Owing to the global pandemic, several festivals in India including Janmasthami are affected and it is imperative to remain at home. We list simple ways in which you can keep your festive spirit alive
In India, festivals are known for the excitement they generate. This year, however, the celebrations will be a lot more subdued due to the global pandemic, which necessitates avoiding large social gatherings and religious sites. Recently, more than 700 employees of Tirumala Tirupati Devasthanams (TTD) were infected with COVID-19 after the temple was opened for devotees. Instances like these are a reminder that it is necessary to adapt to the new normal if we have to avoid a major catastrophe in future.
The festival of Janmashtami is almost upon us. In these unusual circumstances, here is how you can stay at home and celebrate the day, to keep the festive spirit alive.
Online Darshans for Janmashtami
From online school classes to online corporate meetings, the Internet has turned out to be everyone’s saviour in the lockdown. Several temples are also organising e-pujas and darshans. Here’s a list:
JKYog Janmashtami Mahotsav, Dallas
For those interested in watching renowned artists perform devotional chants, head to JKYog’s Youtube channel on Aug 11-12. The event will feature various festive events associated with Janmashtami. Viewers can also enjoy the performance of award-winning artistes like Vidushi Indrani Mukherjee, Vidwan Dr Vijaykumar Krishnan, Vidushi and Debamitra Sengupta perform.
You can register here.
Hare Krishna Temple, Ahmedabad
On August 12, this temple will organise various functions and broadcast them on YouTube and Facebook. It will begin at 8 am and close at 1 am.
Click here to register.
Home-Made Decorations For Janmashtami
While the government and temple authorities are coming up with feasible solutions, common citizens are not far behind. They have found creative ways to celebrate.

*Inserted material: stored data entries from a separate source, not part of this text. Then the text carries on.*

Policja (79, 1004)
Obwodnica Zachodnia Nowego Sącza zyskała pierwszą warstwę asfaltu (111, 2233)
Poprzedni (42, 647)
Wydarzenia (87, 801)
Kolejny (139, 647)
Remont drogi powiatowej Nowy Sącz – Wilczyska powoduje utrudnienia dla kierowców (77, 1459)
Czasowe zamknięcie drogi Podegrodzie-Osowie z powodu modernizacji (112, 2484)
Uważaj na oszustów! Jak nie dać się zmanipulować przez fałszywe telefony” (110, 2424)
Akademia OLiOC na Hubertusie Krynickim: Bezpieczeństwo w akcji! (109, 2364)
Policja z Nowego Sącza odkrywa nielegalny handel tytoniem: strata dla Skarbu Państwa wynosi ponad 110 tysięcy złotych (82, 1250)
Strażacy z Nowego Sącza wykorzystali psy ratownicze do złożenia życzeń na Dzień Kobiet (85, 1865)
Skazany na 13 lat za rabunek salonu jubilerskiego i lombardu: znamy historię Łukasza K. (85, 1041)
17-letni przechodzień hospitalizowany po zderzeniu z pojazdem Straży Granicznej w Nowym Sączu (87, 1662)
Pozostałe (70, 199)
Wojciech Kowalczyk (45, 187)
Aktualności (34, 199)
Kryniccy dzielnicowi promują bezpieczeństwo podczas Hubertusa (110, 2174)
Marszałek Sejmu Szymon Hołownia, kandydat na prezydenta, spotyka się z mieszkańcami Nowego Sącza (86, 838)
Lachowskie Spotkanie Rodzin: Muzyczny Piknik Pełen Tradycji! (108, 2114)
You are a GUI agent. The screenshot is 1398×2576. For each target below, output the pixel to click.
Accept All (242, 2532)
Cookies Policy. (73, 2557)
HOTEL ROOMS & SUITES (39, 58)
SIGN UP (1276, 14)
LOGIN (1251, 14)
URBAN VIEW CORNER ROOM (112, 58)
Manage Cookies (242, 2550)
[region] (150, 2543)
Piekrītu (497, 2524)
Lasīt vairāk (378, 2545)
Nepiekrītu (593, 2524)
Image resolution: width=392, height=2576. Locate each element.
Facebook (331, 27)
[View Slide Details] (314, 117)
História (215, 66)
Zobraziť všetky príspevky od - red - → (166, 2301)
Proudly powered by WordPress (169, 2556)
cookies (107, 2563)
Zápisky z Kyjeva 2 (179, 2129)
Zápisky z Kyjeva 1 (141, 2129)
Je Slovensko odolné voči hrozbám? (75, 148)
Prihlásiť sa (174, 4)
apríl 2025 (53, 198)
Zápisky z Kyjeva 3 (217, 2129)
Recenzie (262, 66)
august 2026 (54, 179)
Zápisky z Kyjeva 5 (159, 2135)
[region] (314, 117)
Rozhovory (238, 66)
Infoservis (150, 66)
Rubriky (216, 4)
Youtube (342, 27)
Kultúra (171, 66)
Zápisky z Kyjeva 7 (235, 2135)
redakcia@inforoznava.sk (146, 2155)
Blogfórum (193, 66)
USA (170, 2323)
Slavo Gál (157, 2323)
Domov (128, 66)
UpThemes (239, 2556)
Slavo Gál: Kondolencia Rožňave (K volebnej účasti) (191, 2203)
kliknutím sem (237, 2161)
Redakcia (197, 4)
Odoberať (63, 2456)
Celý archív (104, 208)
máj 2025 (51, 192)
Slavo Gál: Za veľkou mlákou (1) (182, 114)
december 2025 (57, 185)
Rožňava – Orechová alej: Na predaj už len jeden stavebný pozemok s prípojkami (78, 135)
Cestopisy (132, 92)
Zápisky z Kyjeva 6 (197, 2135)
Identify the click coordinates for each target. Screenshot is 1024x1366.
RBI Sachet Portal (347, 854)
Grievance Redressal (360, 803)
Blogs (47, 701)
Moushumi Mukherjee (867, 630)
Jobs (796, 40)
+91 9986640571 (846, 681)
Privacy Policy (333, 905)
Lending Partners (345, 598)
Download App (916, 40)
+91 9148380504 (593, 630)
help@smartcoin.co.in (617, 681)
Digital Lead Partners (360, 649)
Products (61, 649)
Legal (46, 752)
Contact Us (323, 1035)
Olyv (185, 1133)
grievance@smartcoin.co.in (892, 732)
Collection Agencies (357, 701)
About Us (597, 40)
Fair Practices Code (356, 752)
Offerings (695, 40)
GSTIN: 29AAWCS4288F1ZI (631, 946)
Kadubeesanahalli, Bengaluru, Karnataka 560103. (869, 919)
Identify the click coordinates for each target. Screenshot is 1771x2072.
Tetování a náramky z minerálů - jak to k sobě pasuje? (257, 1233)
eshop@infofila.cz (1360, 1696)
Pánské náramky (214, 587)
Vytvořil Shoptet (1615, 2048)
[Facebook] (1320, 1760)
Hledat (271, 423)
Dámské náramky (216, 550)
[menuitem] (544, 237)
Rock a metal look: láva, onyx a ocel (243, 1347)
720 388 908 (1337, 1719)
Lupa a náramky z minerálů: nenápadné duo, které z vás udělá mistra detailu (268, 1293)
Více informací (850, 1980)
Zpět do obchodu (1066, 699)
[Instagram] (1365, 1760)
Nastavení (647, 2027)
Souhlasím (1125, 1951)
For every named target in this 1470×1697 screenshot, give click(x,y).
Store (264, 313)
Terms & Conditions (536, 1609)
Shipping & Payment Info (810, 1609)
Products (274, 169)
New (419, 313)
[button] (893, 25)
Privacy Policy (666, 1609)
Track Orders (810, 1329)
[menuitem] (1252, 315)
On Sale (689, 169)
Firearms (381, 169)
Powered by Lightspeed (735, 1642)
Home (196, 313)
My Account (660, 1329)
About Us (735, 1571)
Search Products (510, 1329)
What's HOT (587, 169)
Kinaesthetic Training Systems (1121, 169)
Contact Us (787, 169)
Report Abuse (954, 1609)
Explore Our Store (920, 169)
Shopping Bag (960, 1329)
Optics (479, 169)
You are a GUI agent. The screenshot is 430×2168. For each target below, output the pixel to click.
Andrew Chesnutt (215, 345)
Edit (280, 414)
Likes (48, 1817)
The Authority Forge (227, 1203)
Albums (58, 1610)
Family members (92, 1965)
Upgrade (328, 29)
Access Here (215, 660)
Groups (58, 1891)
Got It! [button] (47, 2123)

“For the last 40 odd years, I have been visiting temples during Janmashtami and I love seeing the colourful and glittery decorations. This year I have chosen to stay at home and turn my fascination into reality. I made 3-4 decoration variations for Lord Krishna,” says Mumbai-based Swati Harsora, a homemaker.
The ardent gardening enthusiast has built her mini-temple entirely from home-grown vegetables like okra, tendi, lemon, chillies and bitter gourd. “I repurposed artificial grass and used it as a backdrop and the jhula (swing) is made from cardboard,” she adds.
Meanwhile, Kalpana from Rajasthan decided to upcycle her household items, to celebrate the festival.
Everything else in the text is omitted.